Natural disasters or other disruptions in our business in California and Baja California, Mexico could increase our operating expenses or cause us to lose revenues.
A substantial portion of our operations are located in California and Baja California, Mexico, including our headquarters, remanufacturing and warehouse facilities. Any natural disaster, such as an earthquake, or other damage to our facilities from weather, fire or other events could cause us to lose inventory, delay delivery of orders to customers, incur additional repair-related expenses, disrupt our operations or otherwise harm our business. These events could also disrupt our information systems, which would harm our ability to manage our operations worldwide and compile and report financial information. As a result, we could incur additional expenses or liabilities or lose revenues, which could exceed any insurance coverage and would adversely affect our financial condition and results of operations.
Our past material weakness, and any future failure to maintain effective internal control over financial reporting, may affect our ability to accurately report our financial results and could materially and adversely affect the market price of our common stock.
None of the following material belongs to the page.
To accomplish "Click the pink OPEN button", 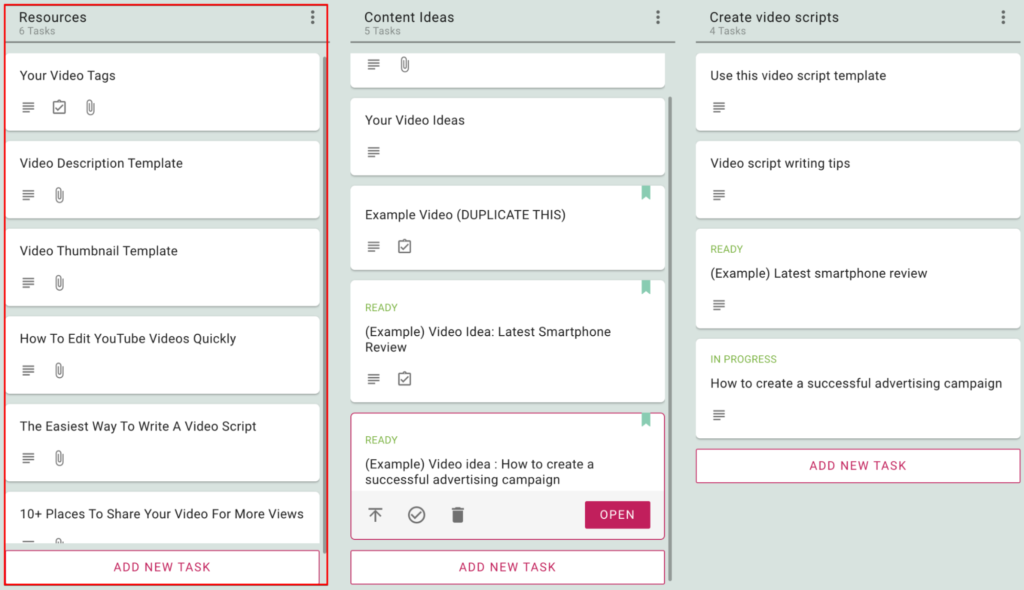I will point(617,515).
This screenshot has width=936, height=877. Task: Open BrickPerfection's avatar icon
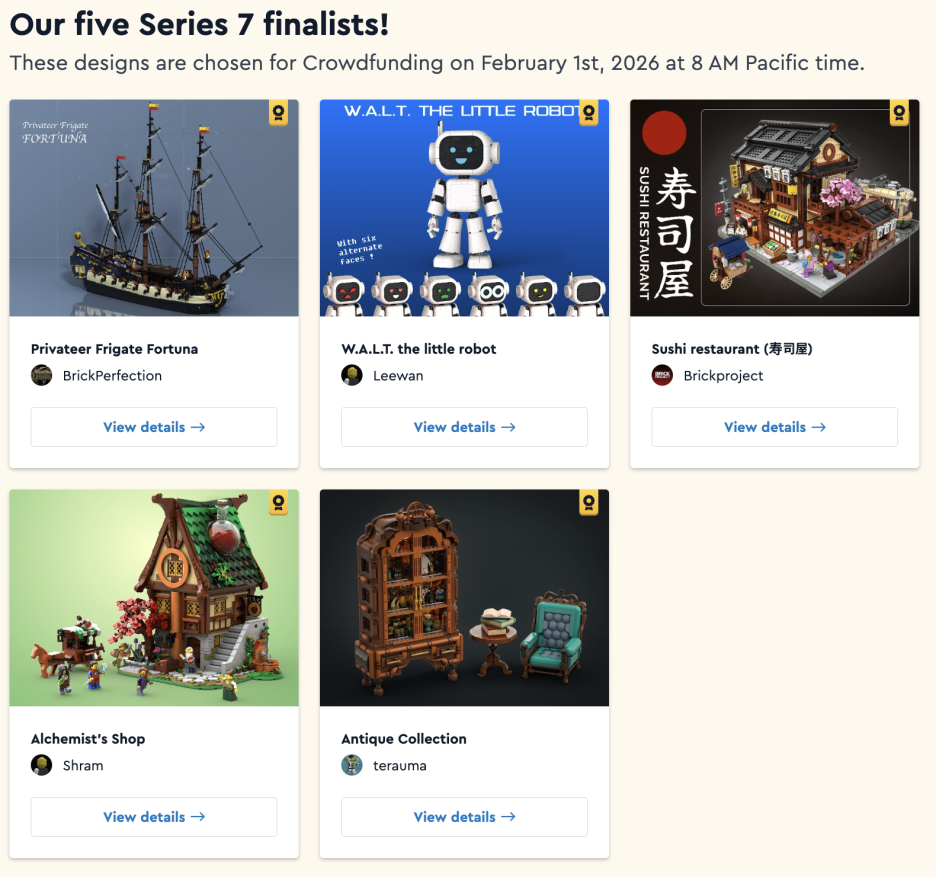coord(42,376)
Under the Sarbanes-Oxley Act, we must maintain effective disclosure controls and procedures and internal control over financial reporting, which requires significant resources and management oversight. Effective internal and disclosure controls are necessary for us to provide reliable financial reports and effectively prevent fraud and to operate successfully as a public company. If we cannot provide reliable financial reports or prevent fraud, our reputation and operating results would be harmed. We cannot assure you that our internal control over financial reporting will be effective in the future or that other material weakness will not be discovered in the future. Any failure to maintain effective controls or timely effect any necessary improvement of our internal and disclosure controls could harm operating results or cause us to fail to meet our reporting obligations, which could affect our ability to remain listed with the NASDAQ Global Select Market or subject us to adverse regulatory consequences. Ineffective internal and disclosure controls could also cause investors to lose confidence in our reported financial information, which would likely have a negative effect on the trading price of our stock.
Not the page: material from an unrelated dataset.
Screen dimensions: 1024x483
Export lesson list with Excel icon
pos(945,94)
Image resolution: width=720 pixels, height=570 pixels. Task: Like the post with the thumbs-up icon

Risks Related to Our Overseas Operations
Our offshore remanufacturing and logistic activities expose us to increased political and economic risks and place a greater burden on management to achieve quality standards.
Our overseas operations, especially our operations in Mexico, increase our exposure to political, criminal or economic instability in the host countries and to currency fluctuations. Risks are inherent in international operations, including:
• exchange controls and currency restrictions;
• currency fluctuations and devaluations;
• changes in local economic conditions;
• repatriation restrictions (including the imposition or increase of withholding and other taxes on remittances and other payments by foreign subsidiaries);
• global sovereign uncertainty and hyperinflation in certain foreign countries;
• laws and regulations relating to export and import restrictions;
• exposure to government actions;
• increased required employment related costs; and
• exposure to local political or social unrest including resultant acts of war, terrorism or similar events.
These and other factors may have a material adverse effect on our offshore activities and on our business, results of operations and financial condition. Our overall success as a business depends substantially upon our ability to manage our foreign operations. We may not continue to succeed in developing and implementing policies and strategies that are effective in each location where we do business, and failure to do so could materially and adversely impact our business, results of operations, and financial condition.
Unfavorable currency exchange rate fluctuations could adversely affect us.
We are exposed to market risk from material movements in foreign exchange rates between the U.S. dollar and the currencies of the foreign countries in which we operate. In fiscal 2021, approximately 23% of our total expenses were in currencies other than the U.S. dollar. As a result of our extensive operations in Mexico, our primary risk relates to changes in the rates between the U.S. dollar and the Mexican peso. To mitigate this currency risk, we enter into forward foreign exchange contracts to exchange U.S. dollars for Mexican pesos. We also enter into forward foreign exchange contracts to exchange U.S. dollars for Chinese yuan in order to mitigate risk related to our purchases and payments to our Chinese vendors. The extent to which we use forward foreign exchange contracts is periodically reviewed in light of our estimate of market conditions and the terms and length of anticipated requirements. The use of derivative financial instruments allows us to reduce our exposure to the risk that the eventual net cash outflow resulting from funding the expenses of the foreign operations will be materially affected by changes in the exchange rates. We do not engage in currency speculation or hold or issue financial instruments for trading purposes. These contracts generally expire in a year or less. Any change in the fair value of foreign exchange contracts is accounted for as an increase or decrease to “foreign exchange impact of lease liabilities and forward contracts” in the consolidated statements of operations. We recorded a non-cash gain of $7,713,000 and a non-cash loss of $6,491,000 due to the change in the fair value of the forward foreign currency exchange contracts during fiscal 2021 and 2020, respectively. In addition, we recorded a gain of $9,893,000 and a loss of $11,710,000 in connection with the remeasurement of foreign currency-denominated lease liabilities during fiscal 2021 and 2020, respectively.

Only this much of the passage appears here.